Three senators this week introduced legislation that would give the NCUA oversight powers over credit union third-party vendors.
S. 4698 was introduced by Sen. Jon Ossoff, D-Ga., and is cosponsored by Sens. Cynthia Lummis, R-Wy., and Mark Warner, D-Va.
Sponsors of the legislation said the bill would empower the NCUA to assess cybersecurity risks posed by service providers and take action to protect credit union members.
It also would give the agency the same powers that other banking regulators have over third-party vendors.
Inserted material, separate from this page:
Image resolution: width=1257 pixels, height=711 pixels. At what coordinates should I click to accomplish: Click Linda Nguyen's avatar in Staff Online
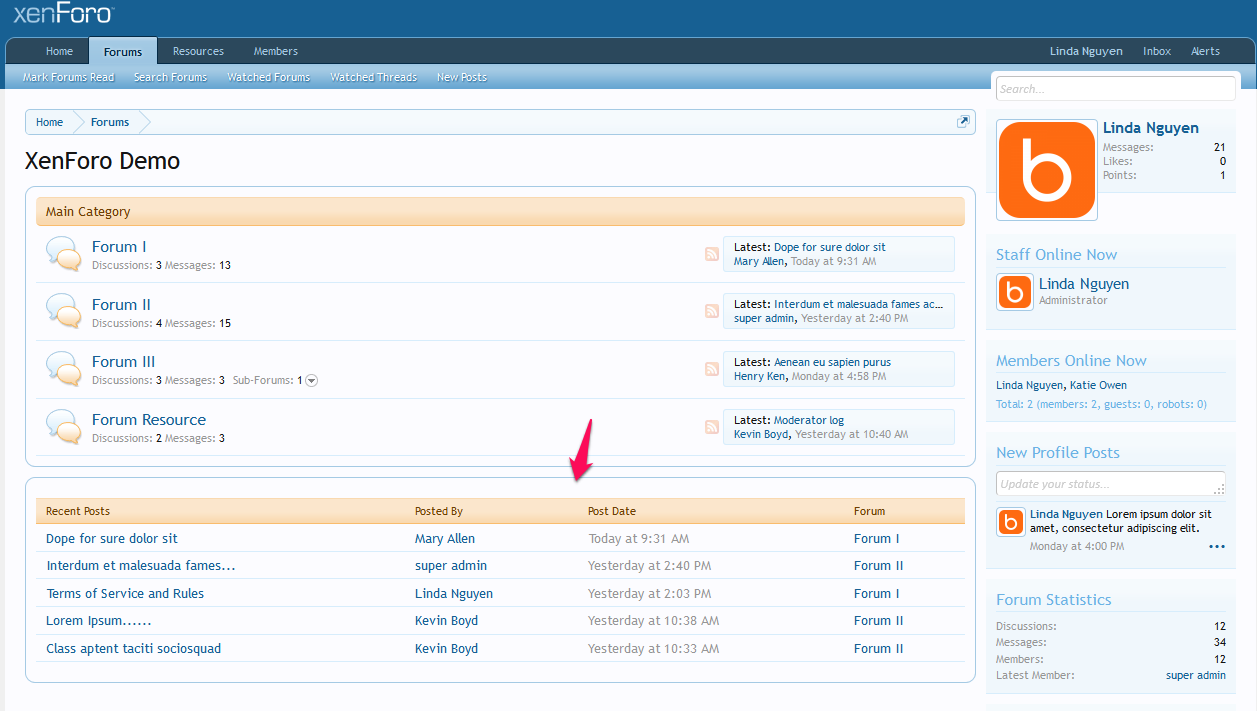click(x=1015, y=292)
Currently the NCUA and the Federal Housing Finance Agency (FHFA) are the only financial regulators without that power.
Senator Jon Ossoff of Georgia
“Georgians should not have to fear that their identity or data could be stolen by hackers who target their bank or credit union,” Ossoff stated. “This bipartisan bill will strengthen protections against hacking and identity theft.”
The House version of the FY23 defense authorization legislation includes a similar provision.
The NCUA’s Position
Members of the NCUA board, the agency’s inspector general and the Financial Stability Oversight Council have called for granting the agency oversight powers.
The lack of third-party vendor supervisory powers poses numerous systemic risks, Kelly Lay, director of the NCUA’s Office of Examination and Insurance, told a House task force in May.
Response From Credit Union Groups
Credit union trade groups have consistently opposed the proposal. NAFCU earlier this year questioned whether the agency has the necessary expertise to police vendors. The trade group also questioned the cost of implementing such an oversight program.